WHEN DID EVERYONE GET SO MEAN?

  Sometimes being on social media makes me feel like I am back in high school. That is not good. I found high school to be like a four-year dental appointment. And I was considered “popular,” whatever that means. I can’t imagine the pain if you were a nerd.
    “Like” me is now the unembarrassed beg on Facebook. Was your post “shared”? How many “friends” do you have? Dear lord, not that again.
    But still, I engage. I’d love to blame it all on being a writer just following Jane Friedman’s latest advice (which is right on), but the truth is I get sucked into the vortex. I want to play with the big kids, be part of the fun, and sell a few books along the way. I’ve trying “getting in” with the other crowd, you know, those Twitter folks, but so far they’re not sure about me. I’ll keep trying, though.
    Okay, I’ll admit it. I can actually have fun on Facebook. It’s just short of miraculous to be reconnected with people I haven’t seen or heard from in years. I love seeing photos of new babies, weddings, and puppies. Celebrating new books is like an online party. Sharing joyful news is a huge draw to social media, but so is the ability to talk about sad events and loss. A new community has been born. How can that be bad?
    Enter the inevitable meanies. Remember the girl who was sitting at the popular table in the cafeteria, whispering into the ear of the prom queen while pointing at your knee socks and laughing? I’d love to hear what the guy-version of this is, because I’m sure it exists. Anyway, the meanies are back, alive, and have infiltrated social media.

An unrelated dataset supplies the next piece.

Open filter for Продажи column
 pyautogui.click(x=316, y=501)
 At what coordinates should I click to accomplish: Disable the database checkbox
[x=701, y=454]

    Witness one poor woman who made the mistake of warning her fellow town-folk on Facebook about the price of a fish platter at a local restaurant if you customize your combo order. She went from being anti-the-restaurant to anti-commerce to anti-American in twenty comments. The vitriol in the remarks was so over the top, I winced reading them. Her reaction was to recoil, explaining she was only trying to help people avoid the same experience.
    Don’t even start me on the nastiness about the political scene. I wish I could say it’s limited to my “friends” on the right, but some of the most condescending disdainful posts I read recently actually were delivered by those I consider political allies. Can’t we disagree without becoming mean and personal?
    As a lawyer, I have long mourned the loss of civility in my profession. We have lost the art of advocacy without evisceration. Social media is rapidly becoming no less contentious, I fear. One person “unfriended” me when she learned I was a divorce lawyer. For that reason only. Ouch.
    Come on! Why can’t we all just get along? I’ll defend your right to say what you want to the mat, but can’t you say it without trying to bully others into silence?
    I didn’t have the guts not to be mean in high school and for that, I am sorry. I’ll be damned if social media makes me repeat my mistake.